=== Extract provided ===

┄┄┄┄┄┄

Peace & Justice

This is the blog of the Commission on Peace and Justice for the Roman Catholic Diocese of Albany, New York.

Friday, May 07, 2021

A Place at the Table

Today is the last day to contribute to A Place at the Table, a virtual event benefiting five outreach programs of Catholic Charities located throughout urban and rural Albany and Rensselaer counties. Every day, these programs help neighbors in need who are hungry and struggling to meet life’s challenges. The programs are:


 - Hilltowns Community Resource Center

 - Roarke Center

 - Sister Maureen Joyce Center's Food Pantry and Soup Kitchen

 - St. Johns/St. Ann's Outreach Center


A $20 monthly recurring gift could provide 1,500 pounds of food for a year at one of our food pantries. $500 could serve 520 meals for one week in our soup kitchen. 


To learn more or to donate on-line, click here.


To mail a check for A Place at the Table, please send to:
Catholic Charities Tri-County Services
PO Box 28
Rensselaer, NY 12144

Wednesday, May 05, 2021

Racism and labor organizing

Sometimes we hear news that surprises us, and sometimes the reactions that we get when we share that news surprises us even more.  This story is in the latter category. 

After getting my second COVID vaccination this year, I drove to North Carolina to help my daughter and her family as she recovered from knee surgery. On the second day of the drive, I happened to be flipping through radio stations when I caught part of an interview with someone about the upcoming vote to unionize an Amazon plant in Alabama. I heard just a brief part of the interview with a white worker who was saying that while he liked the idea of a union, he would never vote for something that increased the salary of a black person.

I was not surprised by the comment because I spent the early part of my career in a rural part of Indiana, not far from what was called a “sundown town,” i.e., a town where black people were not allowed after dark. And because the big story while I was there was an attempt to desegregate schools, other white people were not shy about sharing their opposition to blacks and whites intermingling.

However, that did not prepare me for the reaction I got from some local white Catholics when I shared the comments with members of a local Facebook message group that tilts strongly to the right side of the political spectrum.

The first response asked for a transcript of the interview I had heard. Before I could reply, a second responder stated simply, “That story is [BS] @WalterAyres. Post that interview.”

Other replies came in quick order. “@Walter Ayres – so you think the majority of the Amazon workers in Alabama are racists. Disgusting.. . .” [For the record, I never said or implied that the majority of Amazon workers in Alabama are racists.] 

One even included this in his response, “A Deacon lying is not good for the Church.”

Things calmed down after I reiterated that I was sharing just one comment I heard on a radio station which I happened to discover while on a long drive, and which I could not identify, although the person who called me a liar would later write, “You need to be put through a reeducation camp.”

I still have not been able to find what station aired the interview, but I did locate a book with an entire chapter dedicated to issues of race and unions. The name of the book is The Sum of Us by Heather McGhee. It was published this year.

McGhee writes about how increasing wages might allow union members to move into a nicer neighborhood. While that sounds like a good idea, it means that both white and black workers could move into nicer neighborhoods, allowing them to live together. Apparently, for some people, it is better to be poor in an all-white neighborhood than middle-class an integrated one.

She also interviewed workers at a Nissan plant in Mississippi and describes how jobs at the plant get whiter as the pay increases and the work gets less backbreaking. If workers voted for a union, promotions would not be based on race, meaning that blacks could get some of those cushier jobs and whites would be supervised by black people.

Finally, she noted a long-standing attitude on the south, which is, ”If the blacks are for it, I’m against it.”

The lesson here is that there are Catholics (and others) who do not believe that racism is a problem. For them, the bigger problem is the people who talk about it. This is one of the challenges we face as we discuss the pastoral letter on racism from the US Conference of Catholic Bishops, Open Wide Our Hearts.

This is not a problem that can be solved overnight. Nevertheless, it is one that we need to address. The refusal of some whites to recognize the existence of racial prejudice hinders our efforts to overcome racism. A good place to start examining racial prejudice is with this virtual exhibit from the Diocese of Green Bay.  The exhibit features photos of Catholics from various racial and ethnic backgrounds alongside written narratives that document what life in the church of the Diocese of Green Bay has been like for them as a people of color. While the exhibit is focused on one diocese, I believe the experiences are relevant nationwide.

I will post additional resources on coming days.

┄┄┄┄┄┄

=== Description of the task ===
On the peace and justice blog, what book with a whole chapter on race and unions did the writer find?

┄┄┄┄┄┄

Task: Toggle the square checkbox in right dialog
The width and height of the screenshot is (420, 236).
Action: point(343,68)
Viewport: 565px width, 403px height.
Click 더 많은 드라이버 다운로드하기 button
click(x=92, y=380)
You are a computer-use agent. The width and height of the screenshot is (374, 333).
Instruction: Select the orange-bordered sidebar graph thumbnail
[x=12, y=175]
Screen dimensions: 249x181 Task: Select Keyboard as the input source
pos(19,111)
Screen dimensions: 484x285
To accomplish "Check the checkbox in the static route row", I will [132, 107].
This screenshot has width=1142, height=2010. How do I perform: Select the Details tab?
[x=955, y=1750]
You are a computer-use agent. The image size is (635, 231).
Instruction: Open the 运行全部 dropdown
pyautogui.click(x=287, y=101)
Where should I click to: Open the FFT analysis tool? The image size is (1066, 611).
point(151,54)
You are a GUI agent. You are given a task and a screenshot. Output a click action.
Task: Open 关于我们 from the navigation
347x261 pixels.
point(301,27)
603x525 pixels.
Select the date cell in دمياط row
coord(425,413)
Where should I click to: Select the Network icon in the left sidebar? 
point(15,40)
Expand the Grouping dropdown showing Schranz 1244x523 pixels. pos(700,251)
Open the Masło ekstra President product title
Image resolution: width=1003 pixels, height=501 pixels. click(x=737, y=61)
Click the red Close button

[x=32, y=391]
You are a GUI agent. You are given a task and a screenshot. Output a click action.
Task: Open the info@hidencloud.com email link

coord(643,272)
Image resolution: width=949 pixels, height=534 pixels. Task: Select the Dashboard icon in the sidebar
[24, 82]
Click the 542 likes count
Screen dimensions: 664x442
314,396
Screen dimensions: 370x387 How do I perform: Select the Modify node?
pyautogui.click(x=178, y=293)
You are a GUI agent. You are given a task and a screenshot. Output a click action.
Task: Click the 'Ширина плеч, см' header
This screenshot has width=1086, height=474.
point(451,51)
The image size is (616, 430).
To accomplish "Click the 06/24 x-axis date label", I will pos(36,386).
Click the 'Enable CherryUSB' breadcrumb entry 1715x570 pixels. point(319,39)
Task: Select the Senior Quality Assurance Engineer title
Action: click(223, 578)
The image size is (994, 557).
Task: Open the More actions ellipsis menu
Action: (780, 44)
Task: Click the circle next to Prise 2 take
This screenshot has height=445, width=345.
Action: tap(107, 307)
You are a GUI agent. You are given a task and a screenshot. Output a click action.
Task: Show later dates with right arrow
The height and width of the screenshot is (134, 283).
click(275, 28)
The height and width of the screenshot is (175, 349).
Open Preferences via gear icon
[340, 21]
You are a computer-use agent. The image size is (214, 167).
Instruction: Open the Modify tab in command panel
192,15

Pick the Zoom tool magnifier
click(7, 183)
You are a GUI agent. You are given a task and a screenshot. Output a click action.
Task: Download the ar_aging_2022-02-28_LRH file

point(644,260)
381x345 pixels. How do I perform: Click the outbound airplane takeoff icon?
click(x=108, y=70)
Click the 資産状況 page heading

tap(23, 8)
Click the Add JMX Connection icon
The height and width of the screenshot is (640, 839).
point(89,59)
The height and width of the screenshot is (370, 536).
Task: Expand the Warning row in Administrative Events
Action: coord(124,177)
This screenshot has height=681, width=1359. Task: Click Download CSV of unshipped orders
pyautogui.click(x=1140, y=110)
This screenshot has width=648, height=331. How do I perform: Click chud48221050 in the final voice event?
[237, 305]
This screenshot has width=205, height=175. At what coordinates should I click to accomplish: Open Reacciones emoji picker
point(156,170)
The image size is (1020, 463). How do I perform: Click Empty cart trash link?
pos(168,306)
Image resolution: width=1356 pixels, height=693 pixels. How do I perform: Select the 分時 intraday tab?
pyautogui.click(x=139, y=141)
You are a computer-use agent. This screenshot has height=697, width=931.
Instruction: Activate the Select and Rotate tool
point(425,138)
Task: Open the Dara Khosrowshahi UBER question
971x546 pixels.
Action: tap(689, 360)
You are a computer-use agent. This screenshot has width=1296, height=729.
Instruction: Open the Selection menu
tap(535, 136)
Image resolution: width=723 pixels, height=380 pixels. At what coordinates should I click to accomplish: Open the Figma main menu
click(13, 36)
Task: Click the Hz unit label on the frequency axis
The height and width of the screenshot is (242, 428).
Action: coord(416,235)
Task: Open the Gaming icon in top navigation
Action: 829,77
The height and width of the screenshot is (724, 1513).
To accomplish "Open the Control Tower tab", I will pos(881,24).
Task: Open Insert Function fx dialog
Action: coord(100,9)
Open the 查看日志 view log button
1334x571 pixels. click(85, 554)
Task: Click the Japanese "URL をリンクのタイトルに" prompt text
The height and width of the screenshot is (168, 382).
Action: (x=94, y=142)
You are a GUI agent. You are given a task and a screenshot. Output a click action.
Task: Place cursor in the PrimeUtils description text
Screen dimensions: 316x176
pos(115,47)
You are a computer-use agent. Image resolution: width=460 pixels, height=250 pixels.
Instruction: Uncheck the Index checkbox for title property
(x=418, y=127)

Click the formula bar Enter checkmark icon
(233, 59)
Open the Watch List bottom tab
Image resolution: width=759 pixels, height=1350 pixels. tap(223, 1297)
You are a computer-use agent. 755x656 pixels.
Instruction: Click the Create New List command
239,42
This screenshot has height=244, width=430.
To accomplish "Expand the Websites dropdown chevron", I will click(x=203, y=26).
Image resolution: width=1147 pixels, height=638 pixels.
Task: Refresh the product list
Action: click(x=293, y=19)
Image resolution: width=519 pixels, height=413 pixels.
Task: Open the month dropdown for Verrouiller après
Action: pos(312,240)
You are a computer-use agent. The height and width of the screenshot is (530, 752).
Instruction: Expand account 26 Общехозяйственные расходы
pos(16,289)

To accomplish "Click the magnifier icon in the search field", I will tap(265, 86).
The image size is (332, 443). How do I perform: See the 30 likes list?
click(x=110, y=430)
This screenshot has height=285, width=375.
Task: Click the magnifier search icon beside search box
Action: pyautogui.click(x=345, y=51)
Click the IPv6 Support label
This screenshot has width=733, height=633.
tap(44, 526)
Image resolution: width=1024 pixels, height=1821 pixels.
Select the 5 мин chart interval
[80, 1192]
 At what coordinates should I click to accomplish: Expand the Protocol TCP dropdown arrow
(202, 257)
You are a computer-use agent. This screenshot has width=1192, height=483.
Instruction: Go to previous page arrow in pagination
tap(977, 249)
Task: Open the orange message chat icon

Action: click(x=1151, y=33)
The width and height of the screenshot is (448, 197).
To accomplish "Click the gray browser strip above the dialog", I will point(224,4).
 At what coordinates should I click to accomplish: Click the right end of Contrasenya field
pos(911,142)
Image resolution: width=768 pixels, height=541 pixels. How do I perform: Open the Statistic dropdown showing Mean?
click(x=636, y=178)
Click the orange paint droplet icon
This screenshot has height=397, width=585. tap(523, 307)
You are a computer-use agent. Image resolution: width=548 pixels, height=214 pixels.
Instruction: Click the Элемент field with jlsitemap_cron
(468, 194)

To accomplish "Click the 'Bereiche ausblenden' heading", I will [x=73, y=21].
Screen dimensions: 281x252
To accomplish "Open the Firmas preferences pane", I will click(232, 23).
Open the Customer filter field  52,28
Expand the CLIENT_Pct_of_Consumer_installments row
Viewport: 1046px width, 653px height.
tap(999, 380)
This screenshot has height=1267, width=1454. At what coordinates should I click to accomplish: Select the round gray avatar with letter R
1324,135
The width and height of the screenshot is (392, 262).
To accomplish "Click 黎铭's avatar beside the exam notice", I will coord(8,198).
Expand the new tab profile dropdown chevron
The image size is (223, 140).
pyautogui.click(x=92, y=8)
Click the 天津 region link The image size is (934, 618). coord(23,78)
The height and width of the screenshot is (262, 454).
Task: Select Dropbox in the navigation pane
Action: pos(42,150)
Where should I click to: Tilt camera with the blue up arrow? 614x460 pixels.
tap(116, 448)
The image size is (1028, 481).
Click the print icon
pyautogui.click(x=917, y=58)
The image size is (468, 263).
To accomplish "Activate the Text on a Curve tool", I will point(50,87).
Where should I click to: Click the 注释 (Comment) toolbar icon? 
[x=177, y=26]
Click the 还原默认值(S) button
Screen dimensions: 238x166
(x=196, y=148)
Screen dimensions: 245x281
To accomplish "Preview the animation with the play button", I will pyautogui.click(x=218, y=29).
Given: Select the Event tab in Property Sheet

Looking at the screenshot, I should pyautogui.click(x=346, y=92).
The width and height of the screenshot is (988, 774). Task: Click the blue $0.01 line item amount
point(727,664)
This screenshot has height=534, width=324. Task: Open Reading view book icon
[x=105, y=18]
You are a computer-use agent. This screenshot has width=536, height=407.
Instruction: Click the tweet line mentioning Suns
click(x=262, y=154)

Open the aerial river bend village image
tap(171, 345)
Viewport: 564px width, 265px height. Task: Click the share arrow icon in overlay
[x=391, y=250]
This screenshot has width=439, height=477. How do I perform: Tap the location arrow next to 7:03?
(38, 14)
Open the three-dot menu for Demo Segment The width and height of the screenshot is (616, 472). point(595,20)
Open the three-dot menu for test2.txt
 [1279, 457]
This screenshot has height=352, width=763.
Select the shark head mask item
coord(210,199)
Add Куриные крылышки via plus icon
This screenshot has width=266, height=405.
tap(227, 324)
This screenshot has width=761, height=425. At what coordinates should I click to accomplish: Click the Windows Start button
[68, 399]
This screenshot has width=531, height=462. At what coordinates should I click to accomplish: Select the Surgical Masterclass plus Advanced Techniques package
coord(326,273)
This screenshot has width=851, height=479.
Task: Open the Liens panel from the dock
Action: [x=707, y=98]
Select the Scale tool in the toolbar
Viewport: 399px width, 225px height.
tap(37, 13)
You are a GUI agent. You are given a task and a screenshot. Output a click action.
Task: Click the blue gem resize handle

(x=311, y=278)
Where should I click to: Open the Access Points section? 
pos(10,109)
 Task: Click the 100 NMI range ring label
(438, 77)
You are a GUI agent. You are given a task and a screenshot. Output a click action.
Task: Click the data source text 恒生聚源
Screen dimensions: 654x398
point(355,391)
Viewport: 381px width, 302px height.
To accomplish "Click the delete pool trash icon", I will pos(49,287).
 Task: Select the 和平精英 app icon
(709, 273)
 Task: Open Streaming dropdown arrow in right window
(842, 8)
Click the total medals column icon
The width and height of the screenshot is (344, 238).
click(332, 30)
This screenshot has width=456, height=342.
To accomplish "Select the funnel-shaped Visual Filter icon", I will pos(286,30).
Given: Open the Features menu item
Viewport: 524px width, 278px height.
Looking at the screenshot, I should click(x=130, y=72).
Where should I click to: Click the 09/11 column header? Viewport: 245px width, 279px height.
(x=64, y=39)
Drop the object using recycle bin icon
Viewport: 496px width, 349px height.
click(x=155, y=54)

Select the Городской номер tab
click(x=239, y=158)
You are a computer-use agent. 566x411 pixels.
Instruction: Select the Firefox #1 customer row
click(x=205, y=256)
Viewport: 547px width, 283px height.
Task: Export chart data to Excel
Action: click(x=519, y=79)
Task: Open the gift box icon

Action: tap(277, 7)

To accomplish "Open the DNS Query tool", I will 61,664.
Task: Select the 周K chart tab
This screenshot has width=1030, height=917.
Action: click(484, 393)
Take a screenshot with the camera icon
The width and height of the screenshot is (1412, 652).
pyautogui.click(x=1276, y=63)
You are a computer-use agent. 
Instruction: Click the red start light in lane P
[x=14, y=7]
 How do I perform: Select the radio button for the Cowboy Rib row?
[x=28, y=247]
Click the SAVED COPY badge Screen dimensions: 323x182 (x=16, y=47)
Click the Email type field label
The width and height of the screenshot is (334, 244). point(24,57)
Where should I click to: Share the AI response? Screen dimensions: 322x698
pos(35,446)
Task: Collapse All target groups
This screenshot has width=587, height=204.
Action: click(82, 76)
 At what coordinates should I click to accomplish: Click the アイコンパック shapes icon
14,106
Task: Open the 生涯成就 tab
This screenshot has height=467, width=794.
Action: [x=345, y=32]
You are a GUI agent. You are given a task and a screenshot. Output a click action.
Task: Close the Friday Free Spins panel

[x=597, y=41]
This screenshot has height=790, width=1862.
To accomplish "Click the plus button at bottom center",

┄┄┄┄┄┄

=== Answer to this task ===
The Sum of Us by Heather McGhee